Rick's mailbag: 'People make more from government programs'

Rick Newman
Columnist

Must every story criticize President Trump?

No! But mention his name, and somebody is likely to take offense.

We didn’t feel a recent story about labor shortages in the U.S. economy was especially critical of Trump. It mentioned his immigration policies as a potential problem, but also acknowledged that the main reason some companies can’t find enough workers is the U.S. economy is booming.

That’s Trump-bashing, to some. “You are a good lefty,” a reader named William wrote in. “Anything to avoid admitting how [well] Trump is doing. Lefty writers come cheap, $1,000 a week and you sell your soul.” Er, okay.
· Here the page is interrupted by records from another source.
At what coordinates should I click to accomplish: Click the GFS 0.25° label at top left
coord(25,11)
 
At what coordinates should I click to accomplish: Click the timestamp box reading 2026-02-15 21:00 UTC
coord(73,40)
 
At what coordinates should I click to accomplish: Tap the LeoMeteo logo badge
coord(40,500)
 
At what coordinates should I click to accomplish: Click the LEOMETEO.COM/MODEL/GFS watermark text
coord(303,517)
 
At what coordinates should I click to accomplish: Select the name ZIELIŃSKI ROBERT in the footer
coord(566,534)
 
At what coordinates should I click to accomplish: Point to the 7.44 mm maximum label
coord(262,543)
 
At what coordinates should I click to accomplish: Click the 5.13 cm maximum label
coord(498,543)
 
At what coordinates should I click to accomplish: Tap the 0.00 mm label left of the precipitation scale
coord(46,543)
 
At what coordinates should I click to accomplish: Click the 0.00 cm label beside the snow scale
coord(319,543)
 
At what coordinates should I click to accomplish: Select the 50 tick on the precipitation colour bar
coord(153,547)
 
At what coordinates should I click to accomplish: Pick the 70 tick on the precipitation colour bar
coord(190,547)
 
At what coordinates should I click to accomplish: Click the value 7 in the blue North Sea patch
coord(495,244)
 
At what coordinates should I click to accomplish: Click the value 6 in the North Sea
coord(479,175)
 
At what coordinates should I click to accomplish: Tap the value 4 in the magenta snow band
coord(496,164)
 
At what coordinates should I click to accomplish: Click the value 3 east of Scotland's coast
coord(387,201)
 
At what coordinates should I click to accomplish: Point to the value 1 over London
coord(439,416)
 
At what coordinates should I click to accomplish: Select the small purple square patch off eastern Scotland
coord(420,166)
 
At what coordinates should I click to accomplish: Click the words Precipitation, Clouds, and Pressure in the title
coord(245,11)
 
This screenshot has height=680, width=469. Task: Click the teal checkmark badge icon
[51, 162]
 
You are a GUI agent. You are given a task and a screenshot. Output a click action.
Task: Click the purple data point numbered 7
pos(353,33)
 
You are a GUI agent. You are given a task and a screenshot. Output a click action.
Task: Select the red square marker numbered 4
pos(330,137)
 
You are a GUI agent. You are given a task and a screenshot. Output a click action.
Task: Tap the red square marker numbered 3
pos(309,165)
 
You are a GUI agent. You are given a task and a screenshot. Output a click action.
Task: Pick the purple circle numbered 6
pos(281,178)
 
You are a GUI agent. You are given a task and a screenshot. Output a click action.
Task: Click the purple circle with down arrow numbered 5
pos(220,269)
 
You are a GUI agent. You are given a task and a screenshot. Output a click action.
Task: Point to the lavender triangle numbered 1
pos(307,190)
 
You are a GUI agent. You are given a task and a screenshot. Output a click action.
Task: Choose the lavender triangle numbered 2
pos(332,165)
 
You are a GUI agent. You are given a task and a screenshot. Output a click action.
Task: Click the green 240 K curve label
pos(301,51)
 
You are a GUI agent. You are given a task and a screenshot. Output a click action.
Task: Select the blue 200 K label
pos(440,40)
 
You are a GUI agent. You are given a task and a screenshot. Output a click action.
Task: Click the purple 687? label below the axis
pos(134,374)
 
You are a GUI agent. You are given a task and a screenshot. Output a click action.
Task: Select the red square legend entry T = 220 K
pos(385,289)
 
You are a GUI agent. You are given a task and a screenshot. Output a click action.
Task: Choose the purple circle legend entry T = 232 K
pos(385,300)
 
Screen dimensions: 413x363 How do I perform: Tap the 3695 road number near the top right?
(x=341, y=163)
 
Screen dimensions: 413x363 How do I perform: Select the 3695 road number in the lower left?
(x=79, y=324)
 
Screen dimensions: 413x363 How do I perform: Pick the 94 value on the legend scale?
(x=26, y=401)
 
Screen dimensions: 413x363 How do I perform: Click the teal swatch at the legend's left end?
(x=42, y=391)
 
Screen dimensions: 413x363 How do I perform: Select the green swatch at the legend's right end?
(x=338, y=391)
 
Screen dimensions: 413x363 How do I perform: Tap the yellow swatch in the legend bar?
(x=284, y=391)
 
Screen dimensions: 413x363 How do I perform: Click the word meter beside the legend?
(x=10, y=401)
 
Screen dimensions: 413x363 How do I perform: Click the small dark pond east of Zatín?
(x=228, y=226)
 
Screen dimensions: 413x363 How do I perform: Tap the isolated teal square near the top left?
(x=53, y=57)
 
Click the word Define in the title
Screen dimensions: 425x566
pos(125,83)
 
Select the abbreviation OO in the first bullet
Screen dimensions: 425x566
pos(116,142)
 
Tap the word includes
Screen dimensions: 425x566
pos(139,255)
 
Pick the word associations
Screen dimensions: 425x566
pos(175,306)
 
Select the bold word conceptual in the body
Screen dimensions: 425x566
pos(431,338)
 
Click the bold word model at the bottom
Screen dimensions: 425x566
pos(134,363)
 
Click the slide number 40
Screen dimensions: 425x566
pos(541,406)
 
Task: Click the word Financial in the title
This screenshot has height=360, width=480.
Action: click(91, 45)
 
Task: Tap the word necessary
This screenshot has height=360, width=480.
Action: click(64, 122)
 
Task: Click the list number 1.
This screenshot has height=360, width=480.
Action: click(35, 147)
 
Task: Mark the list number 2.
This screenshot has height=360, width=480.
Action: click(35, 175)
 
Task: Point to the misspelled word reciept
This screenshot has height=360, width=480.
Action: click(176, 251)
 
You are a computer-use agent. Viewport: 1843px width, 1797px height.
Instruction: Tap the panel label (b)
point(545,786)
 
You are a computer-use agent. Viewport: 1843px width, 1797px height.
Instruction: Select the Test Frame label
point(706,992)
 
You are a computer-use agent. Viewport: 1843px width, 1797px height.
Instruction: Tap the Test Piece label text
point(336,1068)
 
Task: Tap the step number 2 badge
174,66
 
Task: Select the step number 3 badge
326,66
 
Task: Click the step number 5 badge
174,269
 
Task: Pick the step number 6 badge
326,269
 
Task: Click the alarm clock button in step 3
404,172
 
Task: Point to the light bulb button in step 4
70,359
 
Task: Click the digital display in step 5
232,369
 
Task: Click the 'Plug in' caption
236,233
Other readers raised important points we plan to address in follow-up stories. Mike Guilbault of Portsmouth, N.H., argues that “the hiring process is broken. I believe the fault is squarely in the lap of human resources.” He complains about companies that use software to scan resumes for keywords that might (or might not) indicate relevant experience, and eliminate many candidates on that basis alone, before a human ever checks out the candidate. “The jobs will continue to be filled with people who know how to overcome HR algorithms,” he says, “not people who know how to excel at the underlying role.” We think he’s onto something.

Carolyn Roberts, who runs a geriatric home-care service in Paducah, Ky., says she has to turn down patients because she can’t get enough workers to man the shifts. And why can’t she? ”I have people who quit because they can make more from government programs if they have no income,” Roberts says. “Or they will take only so many hours because they are on disability.” We’ve heard other business owners make similar complaints. These anecdotal reports are difficult to substantiate at a systemic level, yet it’s also true that the portion of working-age men who have a job or are looking for one has declined significantly. Are they all on the dole? We hope to provide more insights in coming weeks.